Тот медлил с ответом, его глаза блестели. Он хотел показать себя умником и готов был произнести настоящую речь.
— Нет времени слушать эти бредни, — сказал Лиленд и нажал на курок.
Тщедушный человечек отлетел к алюминиевой коробке. Он испустил дух и замер, уставившись в небо широко открытыми глазами.
— Два, — произнес Лиленд.
Он достал рацию и на девятой частоте передал сообщение. Это был запасной канал для экстренных случаев. Все это время он не спускал глаз с двери, ведущей на лестничную клетку. Он убрал рацию в вещмешок и вытащил из рук парня оружие. Этот был совсем молодым, моложе первого. Автоматическую винтовку чешского производства Лиленд решил не брать. Может быть, у него тоже есть шоколад? Но у парня не было вещмешка, а шарить по карманам Лиленд не собирался.

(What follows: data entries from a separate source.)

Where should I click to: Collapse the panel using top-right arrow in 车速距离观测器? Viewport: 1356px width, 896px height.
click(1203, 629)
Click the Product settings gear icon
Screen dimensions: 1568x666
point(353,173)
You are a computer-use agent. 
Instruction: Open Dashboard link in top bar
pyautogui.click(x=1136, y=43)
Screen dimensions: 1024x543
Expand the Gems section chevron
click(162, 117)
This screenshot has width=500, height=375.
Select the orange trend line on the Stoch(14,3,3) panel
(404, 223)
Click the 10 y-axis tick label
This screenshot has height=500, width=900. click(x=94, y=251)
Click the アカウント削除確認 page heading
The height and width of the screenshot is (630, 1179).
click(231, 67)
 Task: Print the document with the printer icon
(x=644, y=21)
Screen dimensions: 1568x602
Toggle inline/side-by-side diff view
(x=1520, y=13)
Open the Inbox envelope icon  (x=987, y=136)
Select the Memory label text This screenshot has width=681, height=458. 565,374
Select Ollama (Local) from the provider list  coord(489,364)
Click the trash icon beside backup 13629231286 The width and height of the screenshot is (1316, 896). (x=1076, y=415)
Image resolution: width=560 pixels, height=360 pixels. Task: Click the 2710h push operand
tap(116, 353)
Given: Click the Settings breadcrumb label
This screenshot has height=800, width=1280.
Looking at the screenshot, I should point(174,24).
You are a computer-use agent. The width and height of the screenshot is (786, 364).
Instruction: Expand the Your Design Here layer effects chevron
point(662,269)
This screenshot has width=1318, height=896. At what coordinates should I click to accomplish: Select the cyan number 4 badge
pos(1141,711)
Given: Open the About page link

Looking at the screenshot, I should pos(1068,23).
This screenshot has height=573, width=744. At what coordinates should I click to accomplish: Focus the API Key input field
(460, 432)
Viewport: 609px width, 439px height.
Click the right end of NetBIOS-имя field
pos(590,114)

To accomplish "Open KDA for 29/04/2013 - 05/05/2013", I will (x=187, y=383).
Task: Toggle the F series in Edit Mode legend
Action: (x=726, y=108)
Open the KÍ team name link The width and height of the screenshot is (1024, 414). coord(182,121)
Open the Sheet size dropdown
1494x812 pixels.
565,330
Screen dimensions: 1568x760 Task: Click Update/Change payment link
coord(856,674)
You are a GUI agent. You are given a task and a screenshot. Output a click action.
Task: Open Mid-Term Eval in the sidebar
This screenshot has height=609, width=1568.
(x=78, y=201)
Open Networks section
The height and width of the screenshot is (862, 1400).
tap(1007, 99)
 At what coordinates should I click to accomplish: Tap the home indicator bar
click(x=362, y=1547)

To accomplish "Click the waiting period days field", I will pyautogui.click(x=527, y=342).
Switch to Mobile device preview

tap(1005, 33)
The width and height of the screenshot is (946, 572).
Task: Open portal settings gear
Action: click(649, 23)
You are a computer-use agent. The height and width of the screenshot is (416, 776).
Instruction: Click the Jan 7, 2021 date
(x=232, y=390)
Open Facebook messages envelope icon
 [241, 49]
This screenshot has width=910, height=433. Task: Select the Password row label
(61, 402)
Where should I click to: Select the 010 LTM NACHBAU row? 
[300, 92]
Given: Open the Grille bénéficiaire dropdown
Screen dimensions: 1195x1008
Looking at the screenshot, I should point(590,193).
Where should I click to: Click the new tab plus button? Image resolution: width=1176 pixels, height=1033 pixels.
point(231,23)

Нет, черт возьми, не собирался!
Он спрятал оружие за коробку, подхватил парня за запястья и, приподняв, усадил его, придерживая за воротник.
— Когда ты увидишь, Скезикса, что будет дальше, рад будешь, что умер.
Лиленд положил его на плечо и потащил в сторону бульвара Уилшир. Каркас светящейся вывески «КЛАКСОН» отступал от крыши здания почти на ярд, что было весьма кстати. Лиленд нашел место, чтобы положить тело и перевести дух. Больше он ничего не будет поднимать и таскать. После этого он больше ничем не привлечет к себе внимания. Он столкнул тело вниз.
— Пошел! Давай!..
Надо посмотреть, куда он упал. Пока волок парня по крыше, весь испачкался в его крови. Он должен быть уверен, что тело заметят. Голова Лиленда показалась над вывеской как раз в тот момент, когда тело ударилось о ступени и покатилось на улицу. Оно так деформировалось и перекрутилось, словно все кости были переломаны. Лиленду казалось, что он находился слишком высоко, чтобы что-то услышать, но до него донесся звук, громкий, страшный, липкий звук загубленной человеческой жизни. Он почувствовал, что его вот-вот стошнит. Он вернулся на крышу, когда вдруг вспомнил об Макивере и ему подобным, которые сами решились на такое. Они слышали, как труп упал. Лиленд успел согнуться до того, как обед, который Кэти Лоуган подавала ему в самолете, опять подкатил к горлу.
Он отплевался и вытер подбородок рукавом. Теперь ему нужен был «томпсон».
Надо попытаться еще раз. Этого они никак не ждут. Он осторожно спустился с крыши, затем через сороковой этаж прошел в коридор, примыкающий к библиотеке. Он, не задумываясь, пошел по устланному толстым ковром коридору, переступив через Риверса и «номер первый». Кто-то работал в комнате правления. Он остановился слева от двери, готовый к риску, набрал полную грудь воздуха и вошел.